リシュリー女王からアルメリア・プリムスへと転生したのは、更に別の強い意思が導いた結果だと思うのだ。
「輪廻転生という言葉があるの。前世の行いが現世に影響していると、聞いたことがあるわ。繰り返す転生は苦しみよね?でも、ひとりの呪いだけで何度も続くことはないと思うのよ。お姉様の宿命だったと思うわ」
「それぞれに使命があるものだよね。君の場合は、激しい感情の揺れに振り回されずに堪え忍ぶことかもしれないね」
「何よそれ‥」
可笑しな使命もあったものである。
「ルカは、来年の春から学園に通い始めるのよね?」
「そうだね。そうなるだろうね。‥‥君はどうなるんだろう?」
「私はいずれ宮殿を出て神殿で暮らすのよ?」
罪人のフローラは、一生神殿から出られないだろう。なら、学園で何かを学ぶ必要はないし、人脈作りだって求められていない。フローラが、学園に通うようになれば、逃げ出さないように監視する手間が増えるだけだ。特別な恩情でもない限り誰も言い出すことはないだろう。そもそも、孤独にひとりで生きる定めのフローラに普通の暮らしは毒でしかない。
「会いに行くよ。君はひとりだと何を仕出かすか分からない人だからね」
ルカの意外な言葉に目を丸くしてしまう。素っ気ない横顔で食事を続けるルカを見詰めるフローラの脳裏にラムダスの言葉が唐突に甦ってきた。
『好きなんじゃないの?』
「何よっ」
染まった頬を隠すように膨れっ面をしたフローラは、怒ったふりをして食事を始めた。
「君は何故そんなに平民が嫌いなの?」
「え?」
深く考えたこともなかった。
「平民って恋愛が自由でしょう?好きなことばかりしているし‥」
「確かに恋愛は自由だと言われているけど、大多数の平民は、親の決めた相手と結婚するよ?結納金として貴重な家畜が贈られることもあるから、農村では年の差夫婦も珍しくない。物騒な所では、逃げ出した若い嫁を捕まえて売り捌くなんて話も聞くよ」
「好きなことばかりに集中できるのは、ある程度裕福な平民だけで、朝も昼も夜もなく働き続ける人もいる」
「まあ、僕は君が嫌いな平民かもしれないけど」
「ルカが好きなことばかりしているとは思っていないわっ」
「ただ、貴族として生きるために好きでもないことを勉強して家の為に嫁ぐのが普通だと言われるのに、狡いって思ってしまったの」
「好きな人のお嫁さんになれるお姉様が‥」
アルフェルトに大切に守られているアルメリアは、厳格な貴族社会に染まらずに無邪気なままでいられるのだ。
「ラムダスと結婚するニーナが‥」
ラムダスに愛されることで自信を得たニーナは、幸せそうだった。
「エリオットに大切に想われるクレマチスが‥」
叶わなぬ恋心を抱くクレマチスをそっと見守る目がある。きっと、クレマチスが諦めるまで寄り添い続けるのだろう。
「ルカだって平民なのに首席になれたでしょう?」
「努力しているだけだよ」
「僕は子供の頃から物覚えだけは良かった。それだけが特技だったんだ。だから、人一倍勉強をした。自分の価値を高めるのに必死だったんだ」
それでもルカは、希望するニクロスには通えなかった。あのまま二年生に進級していれば、彼の望みが叶った可能性もあったのだと思うと、心から申し訳ない。
『ごめんね』では軽すぎる。ルカの積み重ねた努力をフローラの身勝手な欲望は、踏み躙ってしまったのだから。

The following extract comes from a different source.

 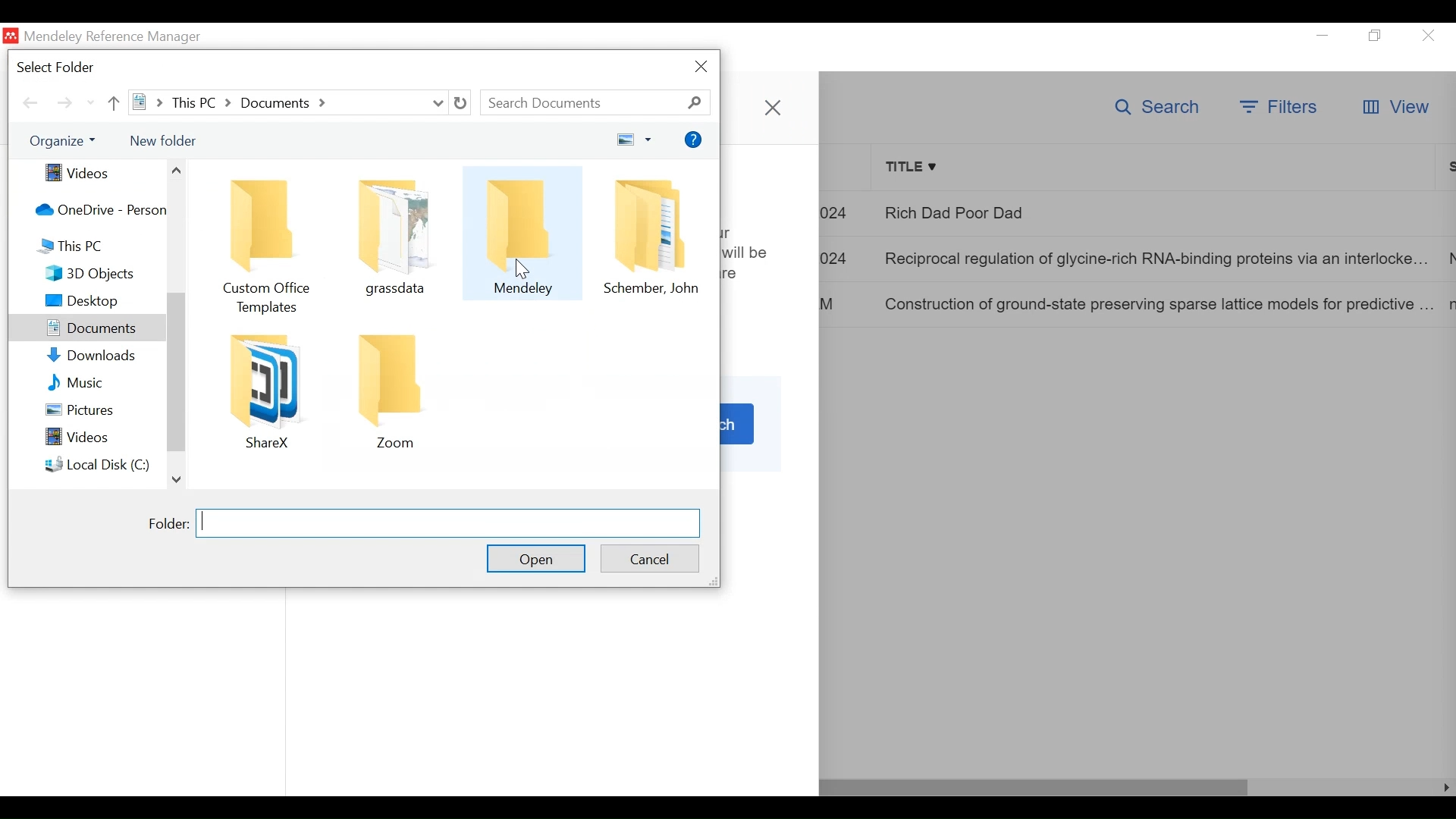 What do you see at coordinates (637, 139) in the screenshot?
I see `Change your View` at bounding box center [637, 139].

「でも、これからは自分の為に勉強するよ。親の期待に応えるためじゃなくって自分が興味を持てる分野を見つけるために学園に通うつもりだ」
「そうなのね」
(私には何ができるのかしら?)
自分で狭めてしまった未来を嘆くより少しでも輝けるものにするために努力がしたい。
「私も神殿で少しでも役立つ人になれるように努力するわ」
「私が捻くれたりいじけたりしていたら叱ってね?」
勿論、優しく叱って欲しい。その要求は甘えからくるのではなく、拘りが強く出ている時にきつく叱り付けられるのは逆効果なのだ。返って強情になってしまう。
「直ぐに泣く癖に」
「ルカは意地悪ねっ」
ムスッとしたフローラにクスッと笑ったルカは、明るい表情をしていた。今、ルカがどんな感情を胸に秘めていのか。フローラには、分からない。けれど、真面目なルカは、環境が変わり抱く気持ちが変化してもフローラを忘れないと思う。
(友達‥そう呼んでいいのかしら?)
悔い改めようとするフローラをルカは認めてくれている。突然、大きく変化することは難しい。でも、少しずつ周りの助言を聞き入れられる人間に成長できればいいと思う。